┏━━

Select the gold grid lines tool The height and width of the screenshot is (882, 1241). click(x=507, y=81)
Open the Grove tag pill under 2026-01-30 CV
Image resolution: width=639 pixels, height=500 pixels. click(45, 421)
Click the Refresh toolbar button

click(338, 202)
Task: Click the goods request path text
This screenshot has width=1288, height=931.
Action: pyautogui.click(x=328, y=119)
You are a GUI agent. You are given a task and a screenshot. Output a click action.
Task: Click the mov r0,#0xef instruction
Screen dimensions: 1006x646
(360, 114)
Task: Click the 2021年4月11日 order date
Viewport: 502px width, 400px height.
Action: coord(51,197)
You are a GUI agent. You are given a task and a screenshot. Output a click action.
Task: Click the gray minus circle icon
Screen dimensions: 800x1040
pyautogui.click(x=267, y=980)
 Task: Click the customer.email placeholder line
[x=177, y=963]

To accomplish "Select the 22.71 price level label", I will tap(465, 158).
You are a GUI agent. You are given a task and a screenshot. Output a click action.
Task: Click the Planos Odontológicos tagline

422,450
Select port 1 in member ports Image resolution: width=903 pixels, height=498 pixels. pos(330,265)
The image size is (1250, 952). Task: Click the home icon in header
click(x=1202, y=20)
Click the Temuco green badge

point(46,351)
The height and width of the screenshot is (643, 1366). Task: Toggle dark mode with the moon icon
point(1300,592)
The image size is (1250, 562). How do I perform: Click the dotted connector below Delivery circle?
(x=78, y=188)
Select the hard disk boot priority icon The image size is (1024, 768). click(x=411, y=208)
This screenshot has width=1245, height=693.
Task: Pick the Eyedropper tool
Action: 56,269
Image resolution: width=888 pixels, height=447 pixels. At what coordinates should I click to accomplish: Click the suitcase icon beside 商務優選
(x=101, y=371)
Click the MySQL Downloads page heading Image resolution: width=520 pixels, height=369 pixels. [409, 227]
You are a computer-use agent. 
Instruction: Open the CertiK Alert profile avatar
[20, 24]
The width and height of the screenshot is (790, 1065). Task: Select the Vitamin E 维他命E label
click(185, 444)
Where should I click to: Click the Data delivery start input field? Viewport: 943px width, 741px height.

┗━━

What's needed is an exact copy of every entry.

◆ Worked solution
Select the gold grid lines tool The height and width of the screenshot is (882, 1241). click(x=507, y=81)
Open the Grove tag pill under 2026-01-30 CV
Image resolution: width=639 pixels, height=500 pixels. click(45, 421)
Click the Refresh toolbar button

click(338, 202)
Task: Click the goods request path text
This screenshot has width=1288, height=931.
Action: pyautogui.click(x=328, y=119)
You are a GUI agent. You are given a task and a screenshot. Output a click action.
Task: Click the mov r0,#0xef instruction
Screen dimensions: 1006x646
(360, 114)
Task: Click the 2021年4月11日 order date
Viewport: 502px width, 400px height.
Action: coord(51,197)
You are a GUI agent. You are given a task and a screenshot. Output a click action.
Task: Click the gray minus circle icon
Screen dimensions: 800x1040
pyautogui.click(x=267, y=980)
 Task: Click the customer.email placeholder line
[x=177, y=963]

To accomplish "Select the 22.71 price level label", I will tap(465, 158).
You are a GUI agent. You are given a task and a screenshot. Output a click action.
Task: Click the Planos Odontológicos tagline

422,450
Select port 1 in member ports Image resolution: width=903 pixels, height=498 pixels. pos(330,265)
The image size is (1250, 952). Task: Click the home icon in header
click(x=1202, y=20)
Click the Temuco green badge

point(46,351)
The height and width of the screenshot is (643, 1366). Task: Toggle dark mode with the moon icon
point(1300,592)
The image size is (1250, 562). How do I perform: Click the dotted connector below Delivery circle?
(x=78, y=188)
Select the hard disk boot priority icon The image size is (1024, 768). click(x=411, y=208)
This screenshot has width=1245, height=693.
Task: Pick the Eyedropper tool
Action: 56,269
Image resolution: width=888 pixels, height=447 pixels. At what coordinates should I click to accomplish: Click the suitcase icon beside 商務優選
(x=101, y=371)
Click the MySQL Downloads page heading Image resolution: width=520 pixels, height=369 pixels. [409, 227]
You are a computer-use agent. 
Instruction: Open the CertiK Alert profile avatar
[20, 24]
The width and height of the screenshot is (790, 1065). Task: Select the Vitamin E 维他命E label
click(185, 444)
Where should I click to: Click the Data delivery start input field? Viewport: 943px width, 741px height.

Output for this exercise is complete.